Despite warnings issued to staff about such conduct, the scandal highlights possible gaps in internal safeguards — the administration faces scrutiny over its ethical guidelines. Multiple outlets say Perez allegedly cleared more than $100,000, while one report translating the figure into Australian dollars pegged it at at least $142,000 Australian.

Press Secretary Karoline Leavitt did not mince words, labeling the conduct as “a disgrace” and emphasizing the administration’s commitment to integrity. In the briefing, she said, “The president believes it’s deeply unfortunate,” and confirmed that a different teleprompter operator would handle Trump’s Thursday night address.

The scale and speed of this development has caught many observers off guard. Each new update adds another dimension to a story that is still unfolding, and the full picture will only become clear as more verified details emerge from the people and institutions directly involved.

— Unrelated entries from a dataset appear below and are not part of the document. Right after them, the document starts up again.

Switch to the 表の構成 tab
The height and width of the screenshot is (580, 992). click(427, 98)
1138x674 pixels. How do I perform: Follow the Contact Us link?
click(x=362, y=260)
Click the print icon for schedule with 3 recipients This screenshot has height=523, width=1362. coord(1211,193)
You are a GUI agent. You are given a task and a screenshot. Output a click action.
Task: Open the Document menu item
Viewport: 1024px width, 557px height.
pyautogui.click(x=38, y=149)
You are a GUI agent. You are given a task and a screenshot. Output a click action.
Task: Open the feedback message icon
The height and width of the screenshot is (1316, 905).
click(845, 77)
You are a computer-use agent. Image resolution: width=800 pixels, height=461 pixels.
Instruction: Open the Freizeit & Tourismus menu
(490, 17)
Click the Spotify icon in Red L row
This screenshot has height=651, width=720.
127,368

Analysts who have tracked this issue closely say the current moment represents a genuine turning point. The decisions made in the coming weeks are expected to set the direction for months ahead, with ripple effects likely to extend well beyond the immediate actors in the story.

For those directly affected, the practical impact is already visible. People navigating this fast-changing situation are dealing with real consequences while new information continues to reshape what is known and what remains open to interpretation.

Historical parallels offer some context, though experts caution against drawing too close a comparison. Similar situations have played out before, but the specific combination of pressures, personalities, and timing here makes this moment distinct in ways that matter for how it ultimately resolves.

The political and economic dimensions of this story are deeply intertwined. What appears as a single event on the surface is in practice the convergence of multiple pressures that have been building quietly over a longer period than most public reporting has captured.